## Precalculus: Concepts Through Functions, A Unit Circle Approach to Trigonometry (3rd Edition)

$[A|B]=\left[\begin{array}{rrr|r} {5 }&{-1} &{-1} &{0 }\\ {1 }&{1}&{0} &{5 }\\{2}&{0}&{-3}&{2}\end{array}\right]$
The standard form of a linear equation can be expressed as: $$a_{i1}x_{1}+a_{i2}x_{2}+...+a_{in}x_{n}=b_{i}$$ where the index $i$ indicates that it is the i-th equation of a system of equations.
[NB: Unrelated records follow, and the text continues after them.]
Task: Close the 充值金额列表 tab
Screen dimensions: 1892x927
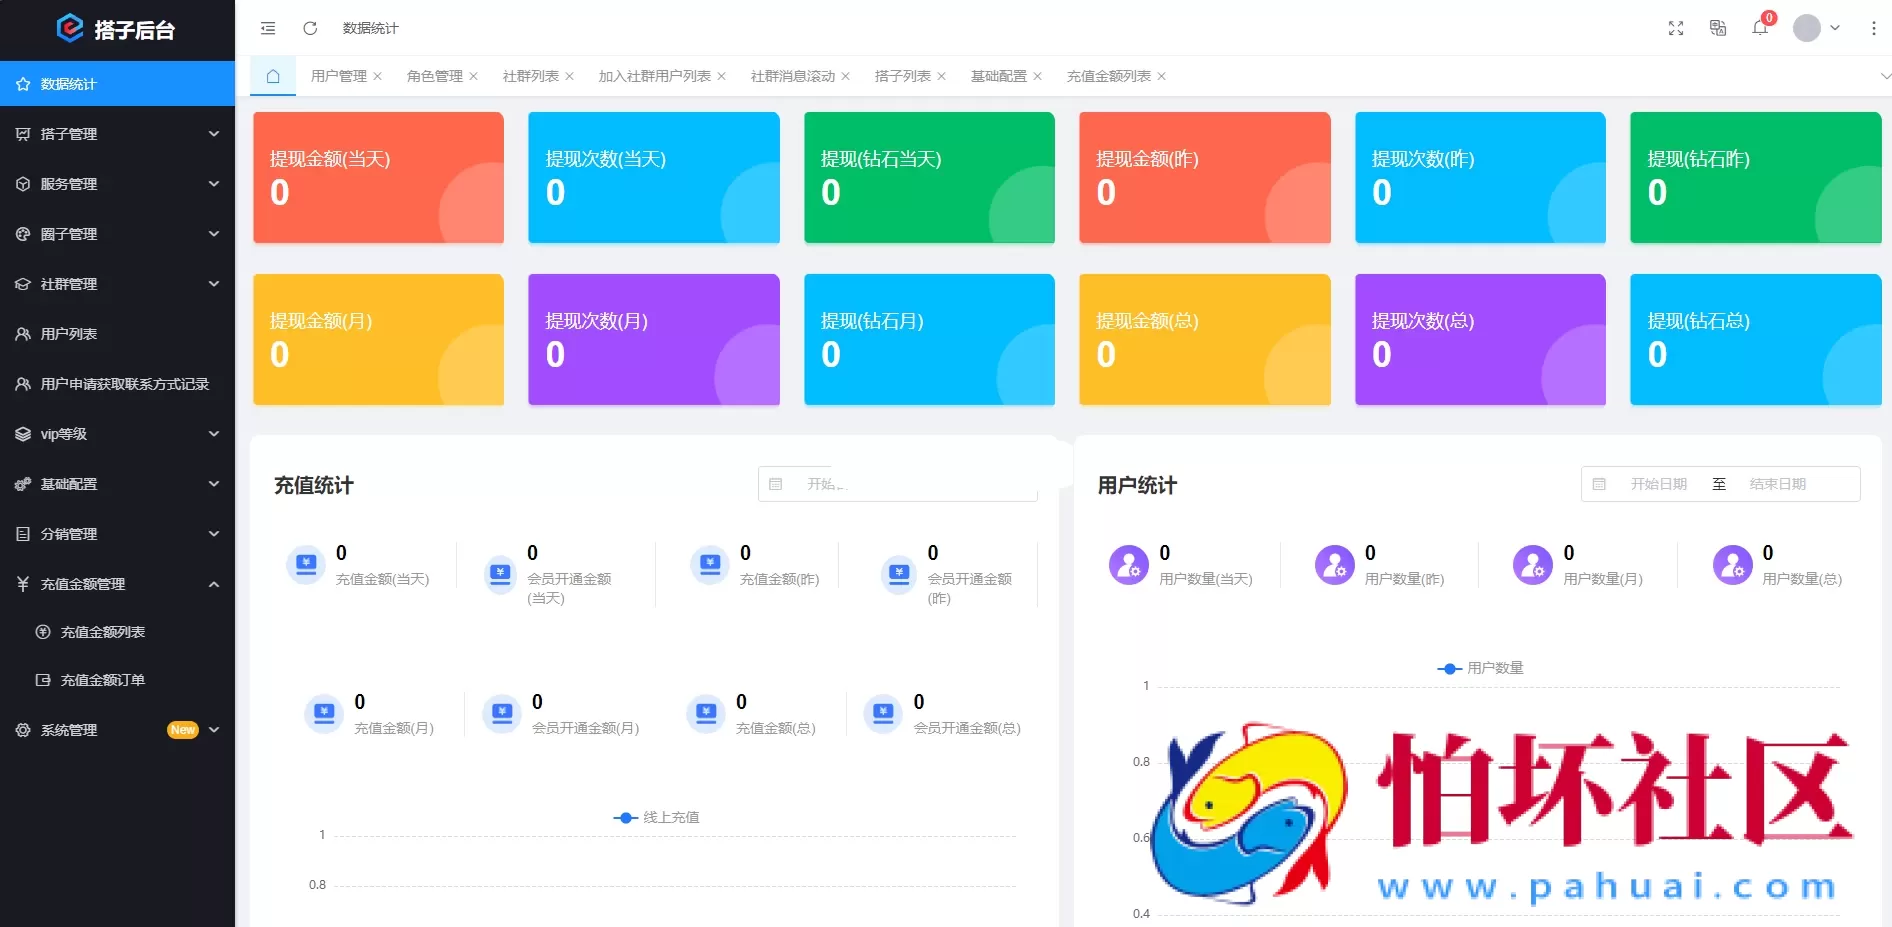Action: [1162, 77]
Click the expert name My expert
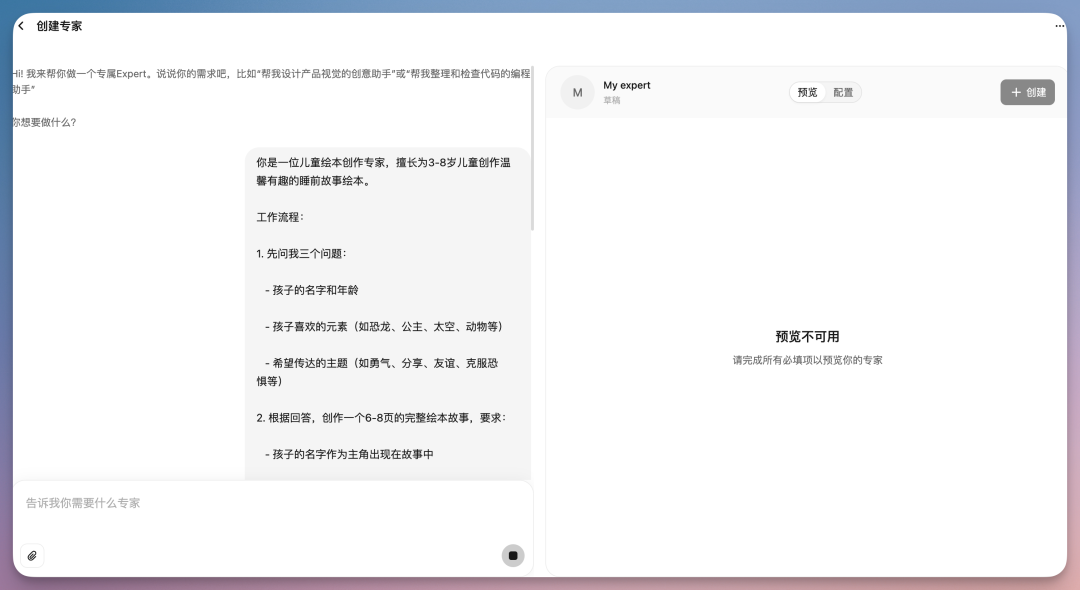The image size is (1080, 590). 627,85
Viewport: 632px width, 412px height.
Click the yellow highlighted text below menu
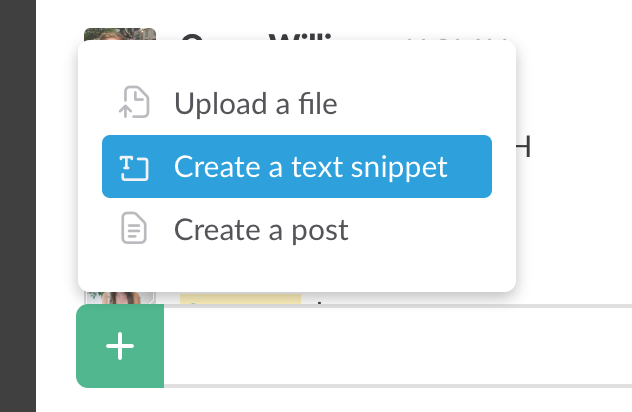click(x=240, y=297)

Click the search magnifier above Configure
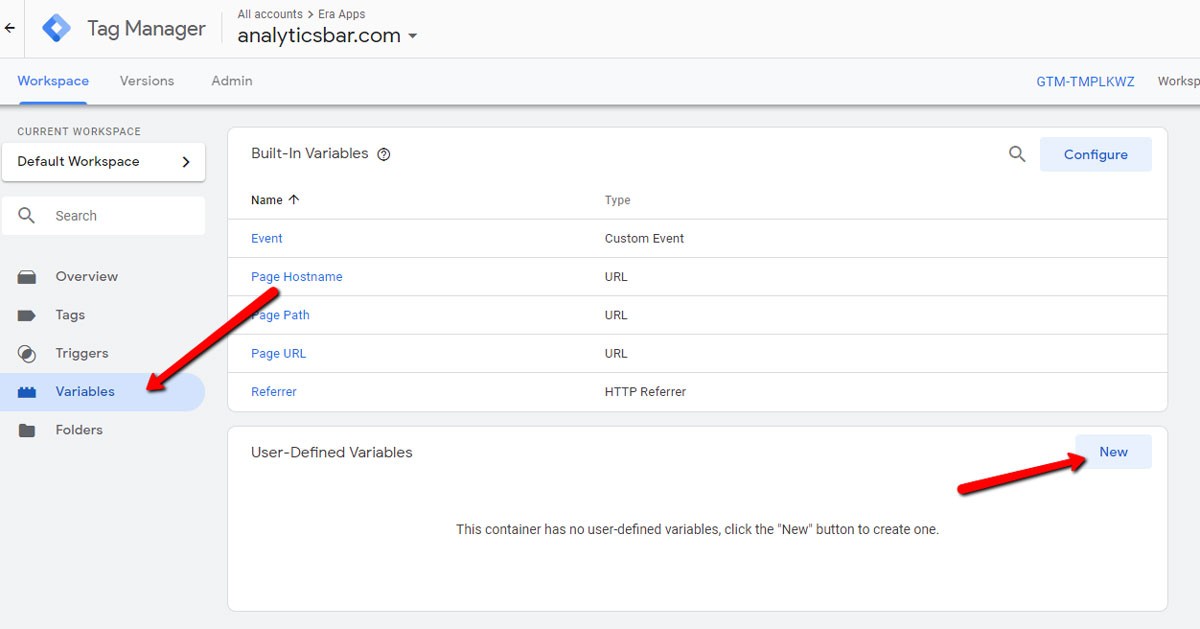tap(1017, 154)
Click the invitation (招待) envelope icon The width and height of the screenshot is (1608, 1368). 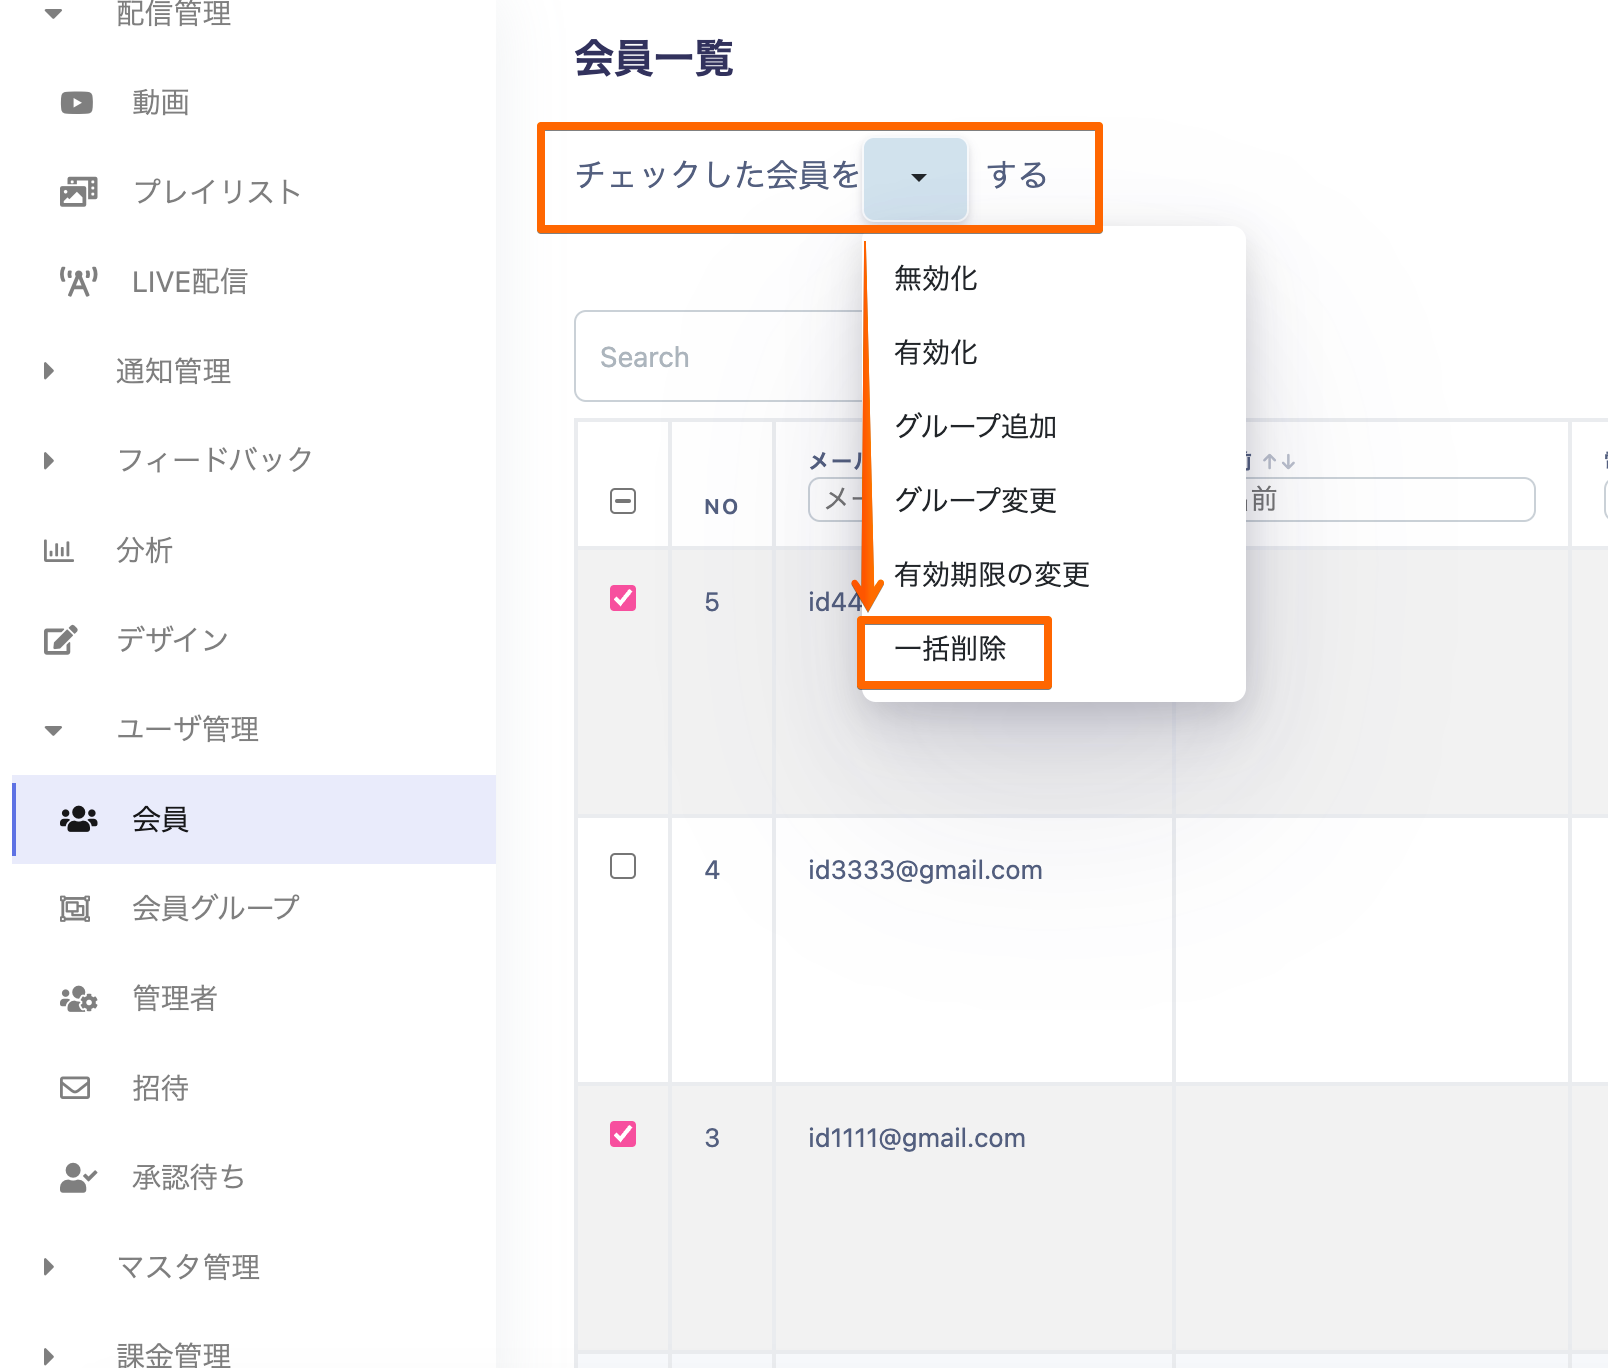click(76, 1088)
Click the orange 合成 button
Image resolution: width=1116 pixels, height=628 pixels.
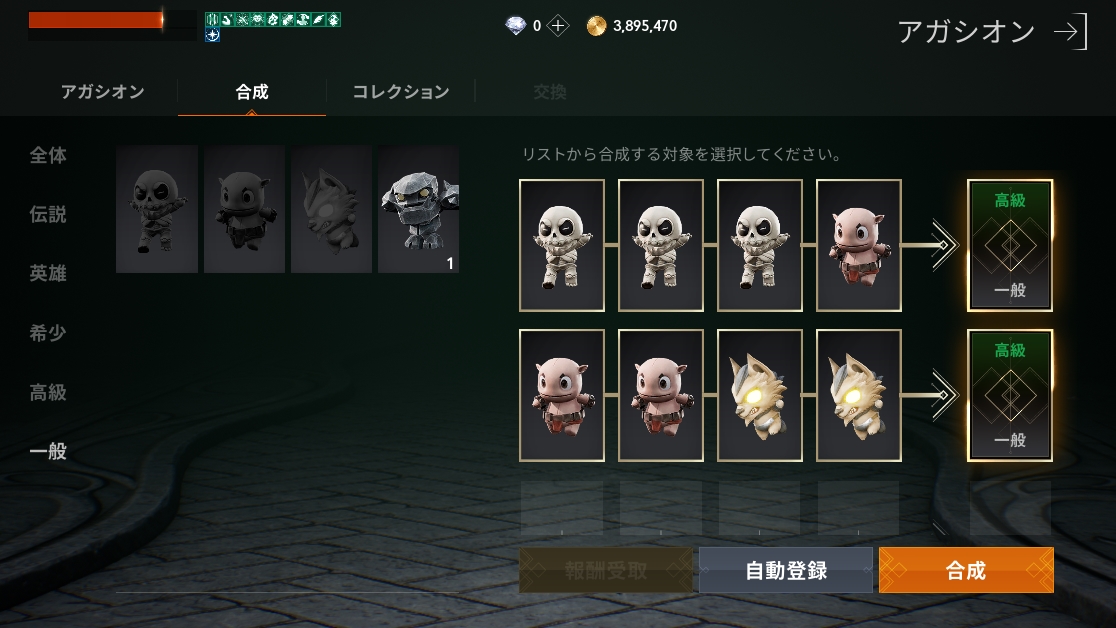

In order to write the augmented matrix $[A|B]$ of a system of equations in standard form, we must follow some important points: 1. To express a system in matrix form, we must extract the coefficients of the variables and constants. 2. Draw a vertical line to separate the coefficient entries from the constants (essentially replacing the equal signs). 3. The entries of the coefficient matrix $A=[a_{ij}]$ must be placed to the left of the lline. 4. The constants of the $B=[b_{i}]$ must be placed to the right of the line. We rewrite the system in standard form as: $5x-y-z=0 \\x+y=5 \\2x-3z=2$ Now, we have: $A=\left[\begin{array}{ll} 5 & -1 &-1\\ 1 & 1&0 \\2&0&-3 \end{array}\right]$ and $B=\left[\begin{array}{l} 0\\ 5\\2 \end{array}\right]$ Finally, we can write the system as an augmented matrix $[A|B]$ as follows: $[A|B]=\left[\begin{array}{rrr|r} {5 }&{-1} &{-1} &{0 }\\ {1 }&{1}&{0} &{5 }\\{2}&{0}&{-3}&{2}\end{array}\right]$